Background: A more well-defined jawline has become an aesthetic goal for many men and women today. While twenty years ago it was all about the amount of horizontal chin projection of the front of the jawline (and that is still true today), the back part of the jaw (jaw angles) is also recognized now as significant as well. A more complete approach to jawline aesthetics considers the entire length of the bone from front to back if a better total jawline appearance is to be obtained.
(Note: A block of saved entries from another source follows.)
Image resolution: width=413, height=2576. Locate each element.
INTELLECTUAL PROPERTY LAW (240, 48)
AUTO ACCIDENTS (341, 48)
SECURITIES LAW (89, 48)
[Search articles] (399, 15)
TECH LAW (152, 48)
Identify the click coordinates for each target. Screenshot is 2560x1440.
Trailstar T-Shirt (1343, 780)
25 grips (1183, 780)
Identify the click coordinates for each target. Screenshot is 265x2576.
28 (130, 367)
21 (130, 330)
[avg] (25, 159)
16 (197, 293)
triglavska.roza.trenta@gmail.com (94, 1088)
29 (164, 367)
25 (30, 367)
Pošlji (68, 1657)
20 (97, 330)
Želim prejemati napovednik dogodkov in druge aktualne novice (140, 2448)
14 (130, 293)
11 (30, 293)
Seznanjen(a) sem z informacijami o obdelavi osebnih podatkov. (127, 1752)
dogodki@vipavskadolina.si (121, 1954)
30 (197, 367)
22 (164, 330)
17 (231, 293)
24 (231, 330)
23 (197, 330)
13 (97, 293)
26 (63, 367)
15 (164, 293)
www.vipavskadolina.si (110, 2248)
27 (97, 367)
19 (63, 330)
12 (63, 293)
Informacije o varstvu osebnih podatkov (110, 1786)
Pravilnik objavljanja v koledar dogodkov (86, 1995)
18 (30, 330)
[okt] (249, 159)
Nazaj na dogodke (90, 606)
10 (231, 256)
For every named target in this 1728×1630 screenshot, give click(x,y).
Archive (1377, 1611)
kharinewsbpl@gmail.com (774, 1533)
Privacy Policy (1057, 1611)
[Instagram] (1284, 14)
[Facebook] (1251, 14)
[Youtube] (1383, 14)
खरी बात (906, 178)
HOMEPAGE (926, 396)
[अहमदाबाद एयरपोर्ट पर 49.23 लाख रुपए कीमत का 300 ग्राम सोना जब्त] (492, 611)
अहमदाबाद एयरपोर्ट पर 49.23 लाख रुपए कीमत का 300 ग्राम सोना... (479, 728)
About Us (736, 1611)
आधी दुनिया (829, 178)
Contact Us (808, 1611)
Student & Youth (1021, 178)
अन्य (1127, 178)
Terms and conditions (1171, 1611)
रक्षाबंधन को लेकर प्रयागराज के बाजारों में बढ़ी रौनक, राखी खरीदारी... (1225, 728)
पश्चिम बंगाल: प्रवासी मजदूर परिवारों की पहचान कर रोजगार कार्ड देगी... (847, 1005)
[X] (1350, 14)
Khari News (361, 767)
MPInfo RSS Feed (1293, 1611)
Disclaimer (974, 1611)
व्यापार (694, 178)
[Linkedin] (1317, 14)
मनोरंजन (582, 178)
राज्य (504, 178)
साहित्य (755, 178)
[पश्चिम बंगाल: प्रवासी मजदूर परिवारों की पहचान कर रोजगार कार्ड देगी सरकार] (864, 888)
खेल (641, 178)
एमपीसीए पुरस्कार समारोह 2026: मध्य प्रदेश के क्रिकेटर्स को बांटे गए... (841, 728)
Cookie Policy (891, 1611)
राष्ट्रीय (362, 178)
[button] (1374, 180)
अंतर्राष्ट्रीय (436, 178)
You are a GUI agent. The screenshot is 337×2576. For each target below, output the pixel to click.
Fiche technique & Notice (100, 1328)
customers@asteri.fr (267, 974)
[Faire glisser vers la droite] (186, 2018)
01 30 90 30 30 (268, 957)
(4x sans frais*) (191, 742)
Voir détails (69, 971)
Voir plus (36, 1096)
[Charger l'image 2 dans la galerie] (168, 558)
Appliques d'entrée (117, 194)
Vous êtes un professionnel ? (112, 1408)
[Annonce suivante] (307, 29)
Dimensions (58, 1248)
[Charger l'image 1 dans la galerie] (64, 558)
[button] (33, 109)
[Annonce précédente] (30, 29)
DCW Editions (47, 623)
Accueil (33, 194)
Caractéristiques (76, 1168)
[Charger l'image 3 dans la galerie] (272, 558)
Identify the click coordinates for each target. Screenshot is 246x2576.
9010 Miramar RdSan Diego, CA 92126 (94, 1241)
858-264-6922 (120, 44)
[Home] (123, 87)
It would be no surprise that if a chin is deficient, the jaw angles may be as well since the development of the lower jaw (mandible) is the same throughout its length. A short chin will often have a high jaw angle as a result of how the bone naturally develops. The position of the lower end of the jaw angle and the chin creates the mandibular plane angle which is steep in many underdeveloped lower jaws.
Historically, jaw angle augmentation was viewed as a width increase of the jaw angles. While a lateral width increase may enhance the appearance of the jaw angles, this dimensional change is rarely adequate for most jawline enhancement needs. A vertical increase is just, if not more, significant than any amount of jaw angle widening. It becomes important to lower the mandibular plane angle, or rotate the jaw down in the back, to obtain a more aesthetic jaw angle change to improve the overall facial appearance.
Case Study: This 48 year-old male wanted to improve the definition/strength of his lower jawline. While he was happy with his chin projection/shape, he felt the back part of his lower jaw was deficient. He wanted stronger jaw angles but also did not want them too big or prominent. He wanted them to fit well into the overall structure of his face.
Under general anesthesia, an intraoral approach using posterior vestibular incisions allowed access to the bony jaw angle areas. Subperiosteal dissection gently lifted off the attachments along the lower border of the mandible back around the jaw angle area onto the posterior border of the ramus. Vertical lengthening jaw angle implants (7mm vertical and 5mms width) were placed, positioning them with the lower half of the implant below the bone. There were secured into position with a single 1.5 x 7mm screw placed intraorally. After antibiotic irrigation, a two-layer closure was done (muscle and mucosa) with resorbable sutures.
While there will be some swelling of the jaw angles, half of it is gone by ten days and almost all of it by three weeks after surgery. A 7mm vertical jaw angle lengthening does not sound like much, but can create a noticeable change in the jawline that does not have an overly high jaw angle position.
Case Highlights:
1) A posterior jaw angle deficiency more often than not involves a vertical deficiency as much as any horizontal deficiency. (the high jaw angle)
2) Vertical lengthening jaw angle implants provide a downward and outer rotation to the appearance of the back part of the jaw.
3) Vertical lengthening jaw angle implants require careful pocket dissection to avoid avulsion of the pteryomasseteric sling anatomy and retraction of the masseter muscle superiorly.